Mr Baker was appointed following a year-long search.

“Anybody coming in was not going to be the owner-manager in the way that I’d been, so it was very different. Actually working out what that meant took a long time, and we took a lot of advice from other family businesses who had gone through the same thing,” Mr Wild said.

Mr and Mrs Wild have two children. Their daughter, Chloe, 29, works in market research for the film industry, and their son, Daniel, 27, is a freelance graphic designer and a DJ. Although they both sit on the family’s owners’ group, neither has shown any indication of joining the family business yet.

Mr Wild, 58, said: “Both our children are very creative. What we want for our children is the freedom to make the right choices. They commit a lot of time to working together on what it’s going to be like for their generation, whether or not any of them are working in the business; what it actually means to be stewards for their generation of an iconic family business, which is a huge responsibility.”

Mr Wild believes it will be easy to step back in his retirement and let someone else take control. “I think I’m prepared for it now,” he said. “I feel I’ve made the contribution that I can make in my generation, and I stand judged by the people around me and the way they take the business forward.”

The well-deserved break comes after he stamped his mark on the company and grew it to a £103m business with 1,246 members of staff. Taylors of Harrogate now produces about 10 per cent of the UK’s tea, making 30,000 tea bags every minute over a 16-hour day from its factory at the firm’s Plumpton Park headquarters, in Harrogate.

There are currently six Bettys tearooms – two in Harrogate, two in York, Northallerton and Ilkley – despite requests to expand outside the region and as far away as Halifax, Nova Scotia, in Canada.

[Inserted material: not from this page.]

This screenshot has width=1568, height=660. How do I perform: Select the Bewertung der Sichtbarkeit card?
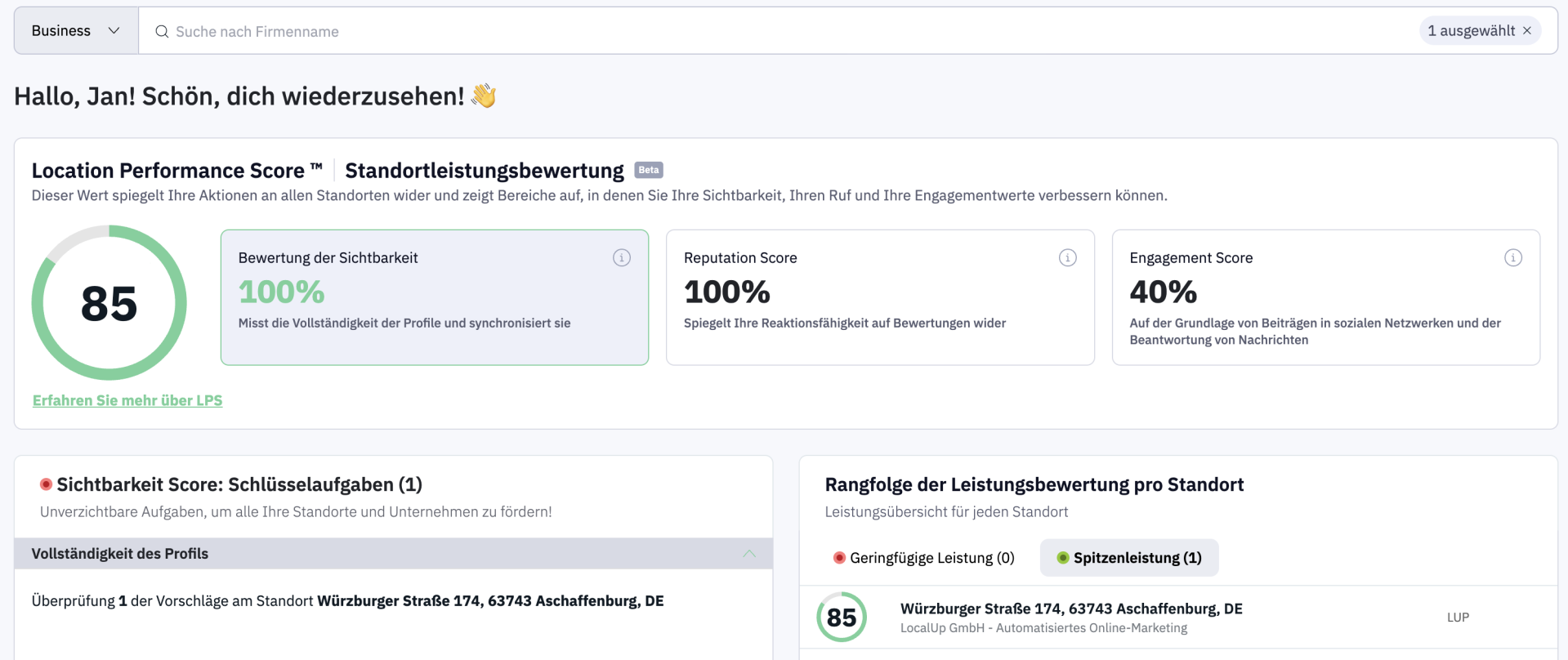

“We’ve always been careful about not franchising Bettys,” said Mr Wild. “We’ve resisted that because we feel very grounded in Yorkshire.”

Mr Wild said a turning point for the business came when he bought a tea chest in the last London Tea Auction in 1998, which now sits in the company’s boardroom.

“It was worth about £120 and I paid £18,000 for it,” he said. “In buying that tea chest and spending an extravagant £18,000 more than I needed to, I realised that we had an important future in the tea trade and were big enough to stand up for what was important to us in terms of ethical and environmental trading.”

Environmental projects have formed a core part of the company’s work ethic over the years, planting three million trees and launching the Yorkshire Rainforest Project, a pledge to save an area the size of Yorkshire from destruction. It also runs The Cone Exchange, a community recycling project.

Bettys is often perceived as a traditional business but Mr Wild winces at the description. “I like to think that when people come to Bettys or buy a packet of Yorkshire tea, they’re not thinking ‘this is traditional’, they’re sensing there is hope for this world because those values they thought were dead are here,” he said.

Welcome to the business...

Jonathan Wild joined Bettys and Taylors of Harrogate in 1975. However, his first customer walked out on him. “I was trained in half a day at Bettys York,” he said. “At 2pm, they gave me my own station and said ‘There’s a customer over there.’ I went up to him and said: ‘Good afternoon, sir, can I take your order?’ He looked at me and said: ‘No, I’m not going to do that,’ and walked out. I later discovered they’d set me up. The customer had just paid his bill and he was about to leave.”